Exercise prompt:
Quote, word for word, only the lines running from the line with "How do I perform: Click" through the end of the listing. Leave out the pictures.

Records for processing:
= = = = = = =

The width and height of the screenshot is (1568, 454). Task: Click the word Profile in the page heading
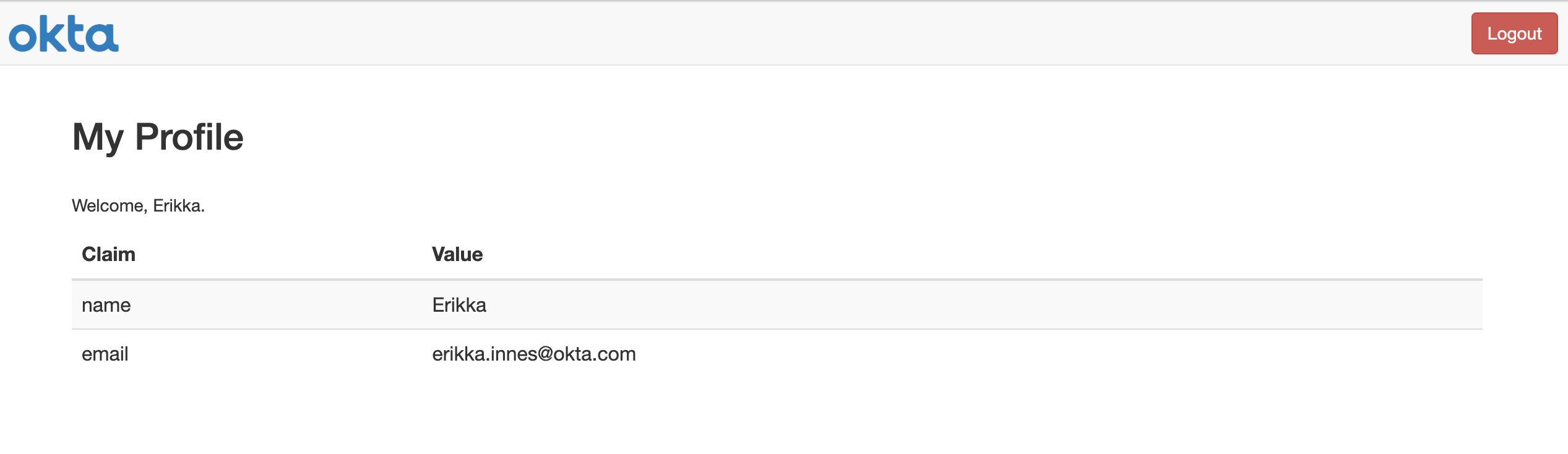[x=189, y=137]
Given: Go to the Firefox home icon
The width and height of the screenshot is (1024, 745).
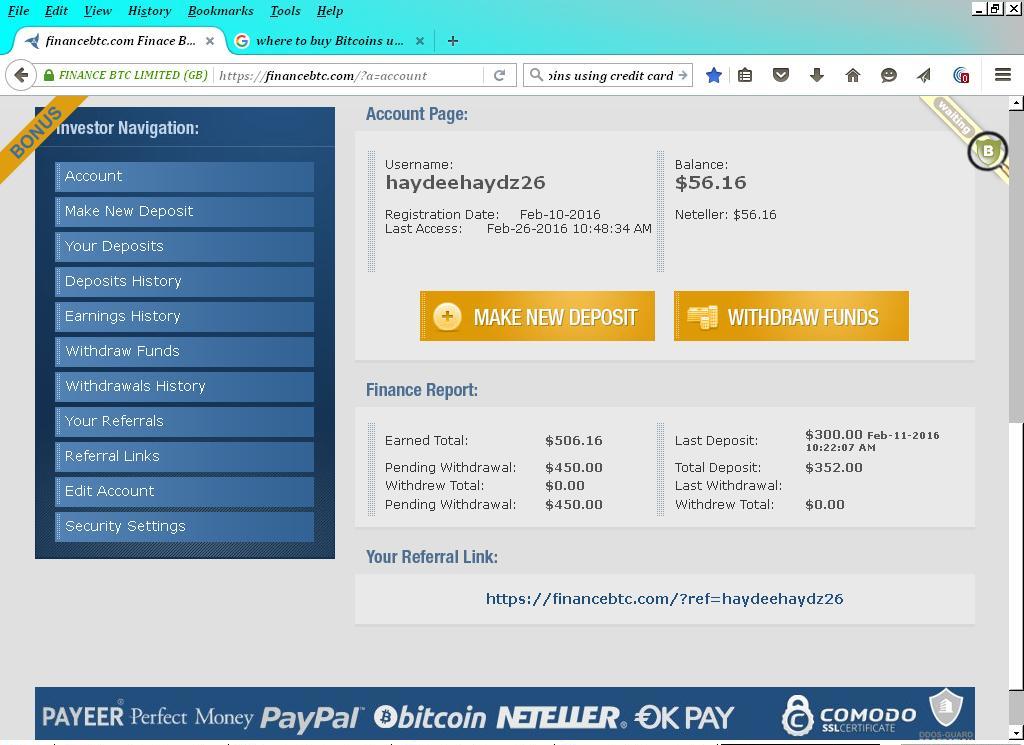Looking at the screenshot, I should pos(853,75).
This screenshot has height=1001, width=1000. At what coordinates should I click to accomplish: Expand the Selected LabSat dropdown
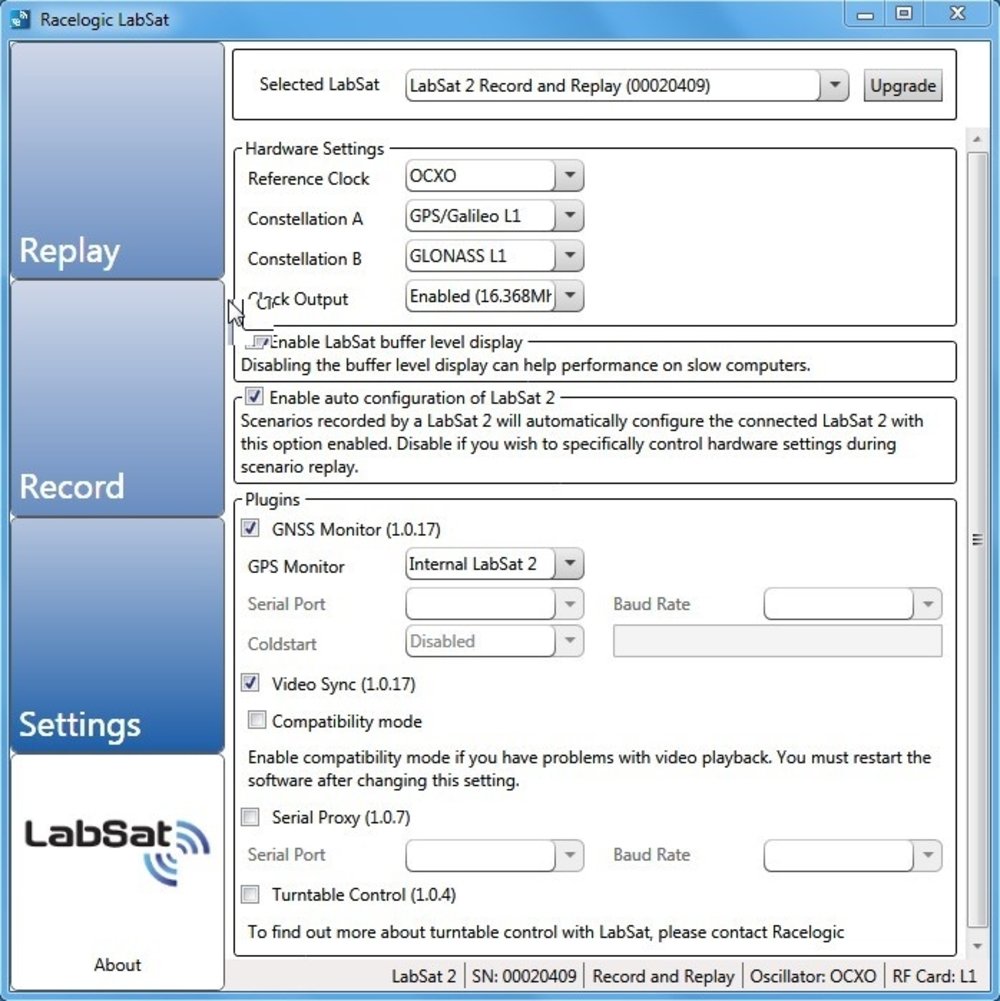pos(833,86)
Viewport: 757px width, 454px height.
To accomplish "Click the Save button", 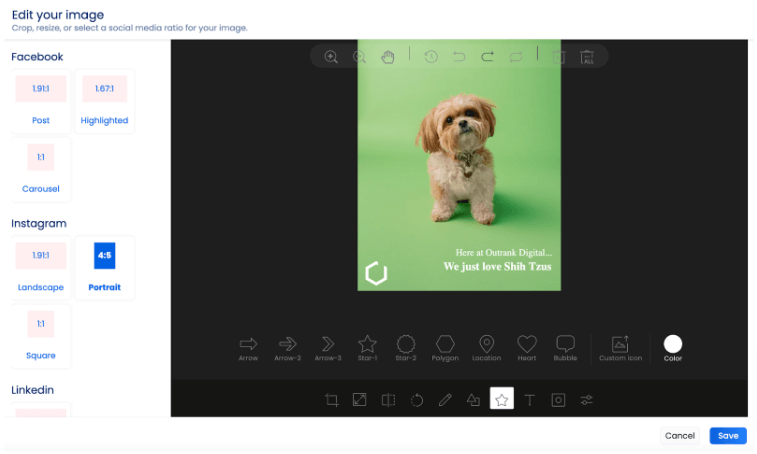I will [x=728, y=436].
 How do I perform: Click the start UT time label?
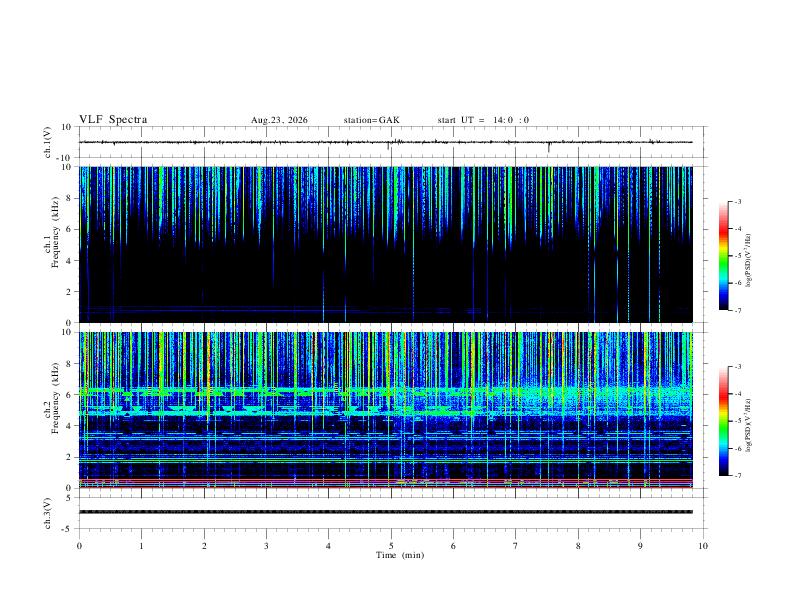click(483, 120)
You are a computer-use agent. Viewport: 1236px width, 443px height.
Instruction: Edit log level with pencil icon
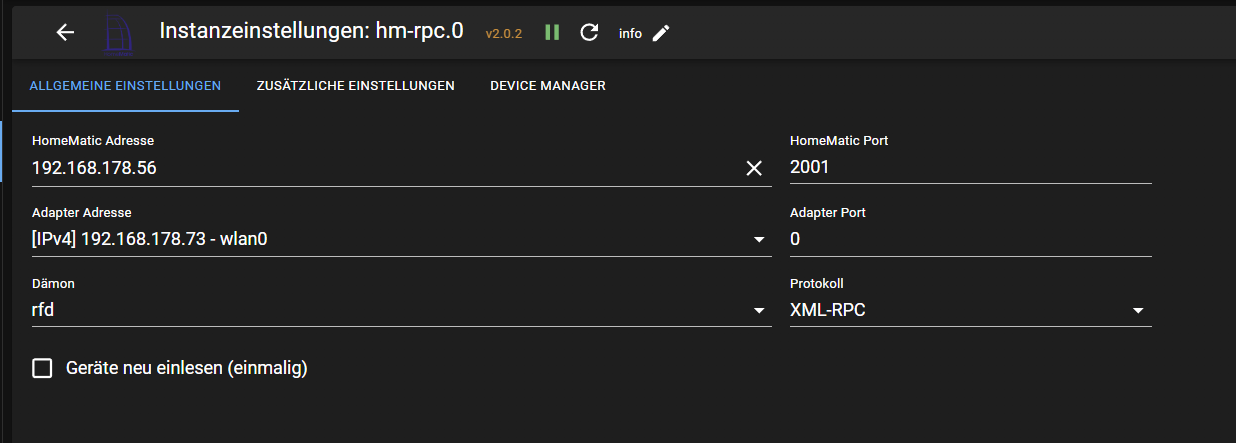(x=661, y=33)
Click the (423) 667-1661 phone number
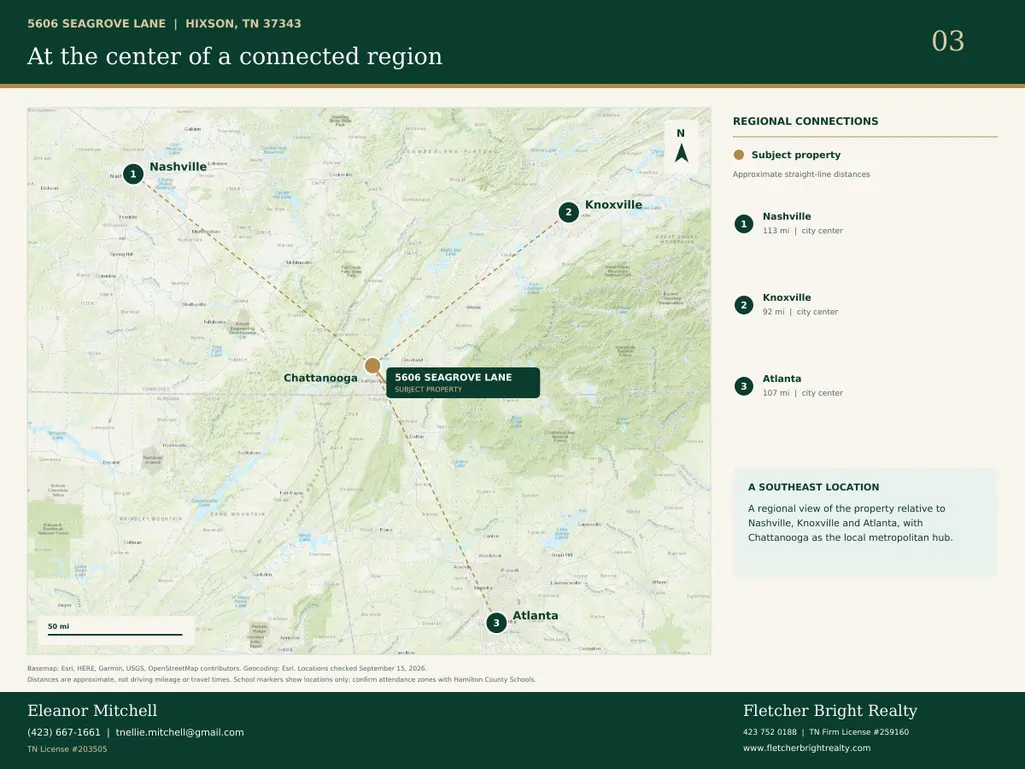 pos(64,732)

= = = = = = =

Written answer:
 How do I perform: Click the start UT time label?
click(483, 120)
You are a computer-use agent. Viewport: 1236px width, 443px height.
Instruction: Edit log level with pencil icon
(x=661, y=33)
Click the (423) 667-1661 phone number
 pos(64,732)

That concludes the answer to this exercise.